Joyce joins Airbnb from PricewaterhouseCoopers (PWC), where he was a principal in PwC’s Advisory Practice and a member of its global cybersecurity and privacy leadership team.
Prior to his time in the private sector, Joyce spent more than 26 years with the Federal Bureau of Investigation (FBI) and departed after serving as deputy director, the highest-ranking career employee in the organisation.
Joyce held numerous other roles with the FBI, including leading the International Operations Division, where he oversaw 75 locations overseas.
“Trust is a foundational element to every interaction in our lives. It is what Airbnb’s community is built on and what enables the sense of belonging between people from different communities and cultures,” Joyce said.
“My goal is to help make Airbnb the most trusted online and offline community in the world, and I am incredibly excited to work with the team at Airbnb to achieve this.”
Joyce will relocate to San Francisco and begin his role on May 17 2019, reporting to Johnson and serving on Airbnb’s executive team.
The arrival of Joyce is a sure sign that the company is taking the issue of consumer privacy seriously during its expansion into end-to-end travel, as his appointment comes amid an ongoing phase of consumer uncertainty surrounding Airbnb’s policies.

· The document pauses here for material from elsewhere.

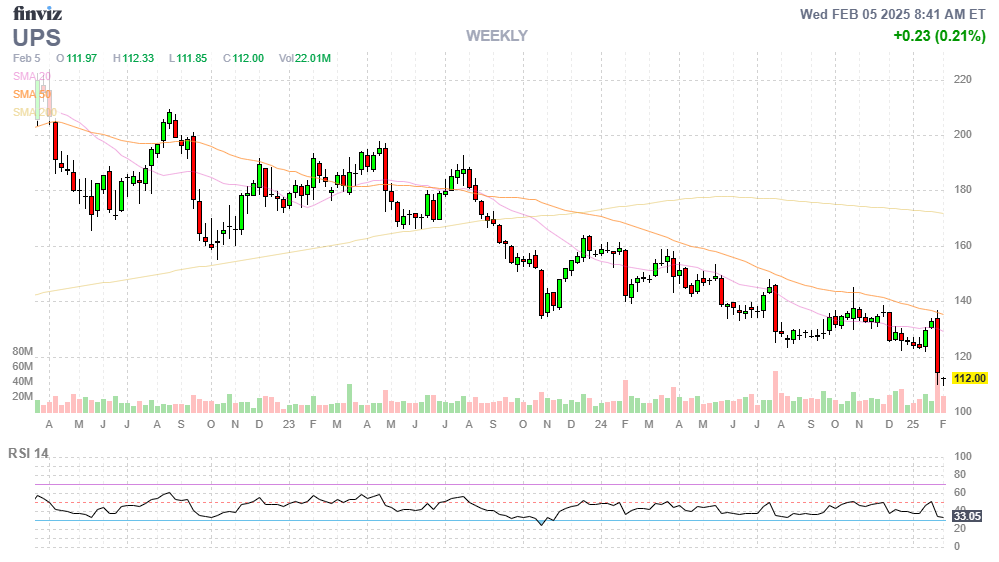Click the RSI 14 indicator label
The image size is (999, 562).
[30, 453]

In a survey commissioned by IPX1031 of people who had recently stayed in an Airbnb rental, it was found that 58 per cent of respondents worried about hidden cameras in their rental, while 11 per cent said they had uncovered one.
Half of those surveyed also worried about their host having access to their accommodations, while 42 per cent researched their host online before renting.
This comes after a recent incident in which a family holidaying in Ireland discovered that they were being watched on a hidden camera in their Airbnb rental.